Beograds Bürgermeister Aleksandar Šapić will Titos Leichnam vom Muzej Jugoslavije nach Kumrovec in Kroatien umbetten lassen – und das Muzej Jugoslavije in Serbiens Hauptstadt schließen. Das beschert dem Museum und Titos Grabmal einen Besucherstrom. Teil 2 einer Reportagereihe.

Jasna beugt sich zu einer der Rosen im Park der Kuća cveća und riecht intensiv an der Blume.

„Schau mal, wie herrlich das durftet! Riech doch mal“, sagt sie zu mir.

Sie hat mich instinktiv auf Deutsch angesprochen, mit distinkt bundesdeutschem Akzent.

Davor hat sie mich vielleicht eine Sekunde lang gesehen.

Was soll ich auch sonst für eine Muttersprache haben? Einem Einheimischen reicht da ein kurzer Blick.

Jasna ist ein Gastarbeiterkind. Geboren in Sindelfingen in Deutschland, aufgewachsen in Derventa in Bosnien, zurück nach Deutschland mit 16.

Gemeinsam mit ihrem Bruder besucht sie die Eltern in Derventa und macht an diesem Sonntag im Mai einen Ausflug ins Muzej Jugoslavije und die Kuća cveća mit Titos Grabmal.

(FOTO: Fedja Kiselicki, Christoph Baumgarten)

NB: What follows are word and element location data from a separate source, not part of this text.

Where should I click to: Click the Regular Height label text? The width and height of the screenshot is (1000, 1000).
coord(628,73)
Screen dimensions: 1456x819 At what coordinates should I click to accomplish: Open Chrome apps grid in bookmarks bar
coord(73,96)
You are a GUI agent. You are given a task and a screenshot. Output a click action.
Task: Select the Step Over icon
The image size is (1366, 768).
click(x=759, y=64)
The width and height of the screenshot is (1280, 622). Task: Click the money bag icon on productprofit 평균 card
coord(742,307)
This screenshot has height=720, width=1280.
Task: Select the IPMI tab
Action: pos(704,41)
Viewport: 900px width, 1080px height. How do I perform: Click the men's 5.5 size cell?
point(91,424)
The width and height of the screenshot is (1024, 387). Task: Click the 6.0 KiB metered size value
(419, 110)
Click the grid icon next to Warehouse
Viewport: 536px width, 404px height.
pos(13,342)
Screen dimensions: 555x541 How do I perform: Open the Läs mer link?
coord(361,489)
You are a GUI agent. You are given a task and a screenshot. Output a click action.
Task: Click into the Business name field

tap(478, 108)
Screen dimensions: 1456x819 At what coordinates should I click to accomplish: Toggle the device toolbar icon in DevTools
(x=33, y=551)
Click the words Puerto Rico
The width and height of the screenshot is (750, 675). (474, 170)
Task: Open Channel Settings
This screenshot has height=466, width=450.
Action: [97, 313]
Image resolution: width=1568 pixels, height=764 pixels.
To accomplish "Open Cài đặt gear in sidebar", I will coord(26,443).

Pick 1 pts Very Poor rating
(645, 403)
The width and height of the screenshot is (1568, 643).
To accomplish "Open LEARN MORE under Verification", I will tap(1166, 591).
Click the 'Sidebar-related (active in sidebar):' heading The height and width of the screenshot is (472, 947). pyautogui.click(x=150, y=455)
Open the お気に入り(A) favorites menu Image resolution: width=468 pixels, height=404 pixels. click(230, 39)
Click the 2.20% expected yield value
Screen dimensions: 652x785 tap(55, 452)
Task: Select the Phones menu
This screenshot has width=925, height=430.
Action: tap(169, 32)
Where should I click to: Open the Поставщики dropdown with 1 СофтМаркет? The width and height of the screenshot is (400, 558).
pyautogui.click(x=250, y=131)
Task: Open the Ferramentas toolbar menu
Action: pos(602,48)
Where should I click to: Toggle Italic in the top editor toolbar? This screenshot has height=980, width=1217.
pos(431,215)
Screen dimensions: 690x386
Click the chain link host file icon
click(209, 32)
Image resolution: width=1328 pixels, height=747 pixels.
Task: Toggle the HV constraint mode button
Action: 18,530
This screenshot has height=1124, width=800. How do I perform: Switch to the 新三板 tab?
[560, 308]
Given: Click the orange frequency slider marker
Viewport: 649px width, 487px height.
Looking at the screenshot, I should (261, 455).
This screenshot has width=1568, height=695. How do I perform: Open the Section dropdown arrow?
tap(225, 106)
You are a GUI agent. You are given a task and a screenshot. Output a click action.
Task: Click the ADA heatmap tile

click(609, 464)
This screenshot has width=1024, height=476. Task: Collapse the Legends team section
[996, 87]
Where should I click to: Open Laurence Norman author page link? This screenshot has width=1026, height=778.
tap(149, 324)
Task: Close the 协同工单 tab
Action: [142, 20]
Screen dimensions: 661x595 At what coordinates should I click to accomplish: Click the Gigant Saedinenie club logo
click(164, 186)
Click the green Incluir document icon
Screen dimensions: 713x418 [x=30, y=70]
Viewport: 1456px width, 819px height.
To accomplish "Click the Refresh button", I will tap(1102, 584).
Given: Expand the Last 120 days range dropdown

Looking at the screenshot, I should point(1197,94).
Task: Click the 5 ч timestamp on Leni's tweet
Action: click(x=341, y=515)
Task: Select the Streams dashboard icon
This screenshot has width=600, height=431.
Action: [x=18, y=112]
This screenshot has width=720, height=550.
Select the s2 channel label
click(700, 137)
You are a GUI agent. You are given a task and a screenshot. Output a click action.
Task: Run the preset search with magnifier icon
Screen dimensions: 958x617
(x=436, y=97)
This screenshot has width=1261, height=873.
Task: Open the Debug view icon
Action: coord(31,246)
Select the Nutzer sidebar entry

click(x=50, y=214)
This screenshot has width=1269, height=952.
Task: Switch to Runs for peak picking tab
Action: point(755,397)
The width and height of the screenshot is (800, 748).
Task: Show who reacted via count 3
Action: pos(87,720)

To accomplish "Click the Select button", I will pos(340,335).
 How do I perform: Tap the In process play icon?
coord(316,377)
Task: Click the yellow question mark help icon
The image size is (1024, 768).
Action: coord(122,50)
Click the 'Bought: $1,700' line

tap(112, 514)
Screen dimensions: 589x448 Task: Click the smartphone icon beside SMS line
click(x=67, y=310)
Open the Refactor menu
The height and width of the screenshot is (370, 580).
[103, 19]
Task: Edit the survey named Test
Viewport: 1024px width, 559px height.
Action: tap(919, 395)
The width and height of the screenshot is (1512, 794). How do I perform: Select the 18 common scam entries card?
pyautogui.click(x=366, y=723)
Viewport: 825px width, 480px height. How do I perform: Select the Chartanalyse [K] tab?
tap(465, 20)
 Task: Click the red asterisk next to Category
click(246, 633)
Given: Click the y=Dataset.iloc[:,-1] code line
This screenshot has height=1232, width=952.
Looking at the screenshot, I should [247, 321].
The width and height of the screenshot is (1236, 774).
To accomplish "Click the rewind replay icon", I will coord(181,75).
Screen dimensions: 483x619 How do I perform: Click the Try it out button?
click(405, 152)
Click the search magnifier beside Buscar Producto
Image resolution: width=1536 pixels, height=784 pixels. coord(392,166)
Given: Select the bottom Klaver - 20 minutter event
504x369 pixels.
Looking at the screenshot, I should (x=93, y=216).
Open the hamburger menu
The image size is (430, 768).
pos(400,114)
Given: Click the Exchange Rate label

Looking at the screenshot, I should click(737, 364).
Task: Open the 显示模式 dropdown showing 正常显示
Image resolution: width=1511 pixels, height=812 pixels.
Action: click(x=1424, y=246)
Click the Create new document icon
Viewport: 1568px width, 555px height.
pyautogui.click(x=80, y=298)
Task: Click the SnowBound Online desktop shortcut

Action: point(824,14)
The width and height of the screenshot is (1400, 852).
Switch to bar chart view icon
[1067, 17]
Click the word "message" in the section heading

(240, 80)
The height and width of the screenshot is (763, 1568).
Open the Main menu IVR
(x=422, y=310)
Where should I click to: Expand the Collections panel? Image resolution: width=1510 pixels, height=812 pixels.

„Ich hab gehört, sie wollen das Grab von Tito hier auflösen und ihn nach Kumrovec umbetten“, sagt Jasna. „Wir sind heute da, um Titos Grab noch ein letztes
Mal zu sehen“.

Jasna, ihr Bruder und die Eltern sind nicht die Einzigen, die es heute hierherzieht.

(FOTO: Fedja Kiselicki, Christoph Baumgarten)

So voll wie an diesem Sonntag hab ich das Muzej Jugoslavije noch nie gesehen.

Heute steht man für einen Kaffee in der kleinen Cafeteria Schlange. „Seit ungefähr zehn Jahren geht es steil aufwärts“, erzählt mir eine Angestellte des Museums, die Souvenirs verkauft. „So viele wie heuer waren es aber noch nie“.

Das liegt sicher auch daran, dass Umbau des Hauptmuseums nach mehreren Jahren abgeschlossen ist und das Museum wieder seine spannenden Dauerausstellungen präsentieren kann.

(FOTO: Fedja Kiselicki, Christoph Baumgarten)

Im Haus des Igels

Aktuell ist das etwa die Ausstellung Ježeva kućica – Izmišljanje boljeg sveta. Das Haus des Igels – die Erfindung einer besseren Welt.

Sie hat das bekannteste Gedicht von Branko Ćopić zum Thema. In Jugoslawien war es eines der meistgelesenen Kinderbücher und ist bis heute populär.

Gemeinsam mit den Schwestermuseen in Zagreb und in Sarajevo wie etwa dem Historischen Museum Bosniens und der Hercegovina hat das Team des Muzej Jugoslavije Kinder aus Serbien, Kroatien und Bosnien animiert, sich mit Ćopićs Buch auseinanderzusetzen, und damit, wie sich seine Botschaft ins Heute übertragen lässt.

Die künstlerischen Entwürfe der Kinder hat man im ersten Stock des Hauptmuseums umgesetzt. Die Schau zeigt, wie sehr der jugoslawische Klassiker Ježeva kućica bis heute Kinder anspricht und in ihnen Gefühle wie Solidarität erweckt.

Ein kluges Konzept, das aus dem Erbe Jugoslawiens neue Hoffnung schöpfen lässt. Vorwärtsgerichtete Jugonostalgie, sozusagen.

Die Ausstellung ist gut besucht.

Dass so viele Menschen heute hier sind, hat freilich weitgehend andere Gründe. Zum einen gibt es einen langsamen und stetigen Aufwärtstrend beim positiven Bezug auf das untergegangene Jugoslawien.